Recorded information:

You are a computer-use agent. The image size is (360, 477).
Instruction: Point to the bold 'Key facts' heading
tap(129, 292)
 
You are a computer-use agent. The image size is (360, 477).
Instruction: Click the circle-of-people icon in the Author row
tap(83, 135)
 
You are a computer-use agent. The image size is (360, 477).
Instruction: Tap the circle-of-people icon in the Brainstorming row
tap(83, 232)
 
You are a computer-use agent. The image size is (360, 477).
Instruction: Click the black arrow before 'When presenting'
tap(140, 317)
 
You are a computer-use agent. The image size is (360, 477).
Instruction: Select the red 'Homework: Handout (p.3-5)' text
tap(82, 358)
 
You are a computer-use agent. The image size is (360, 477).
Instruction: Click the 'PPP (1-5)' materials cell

---

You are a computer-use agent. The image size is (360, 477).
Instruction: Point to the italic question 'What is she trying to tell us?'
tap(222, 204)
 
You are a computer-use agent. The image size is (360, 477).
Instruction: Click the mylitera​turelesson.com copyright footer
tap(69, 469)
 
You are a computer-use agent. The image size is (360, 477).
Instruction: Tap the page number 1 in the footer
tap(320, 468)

Request:
Count the lines in the entries above that contain the string "circle", and give only that number.

The result:
2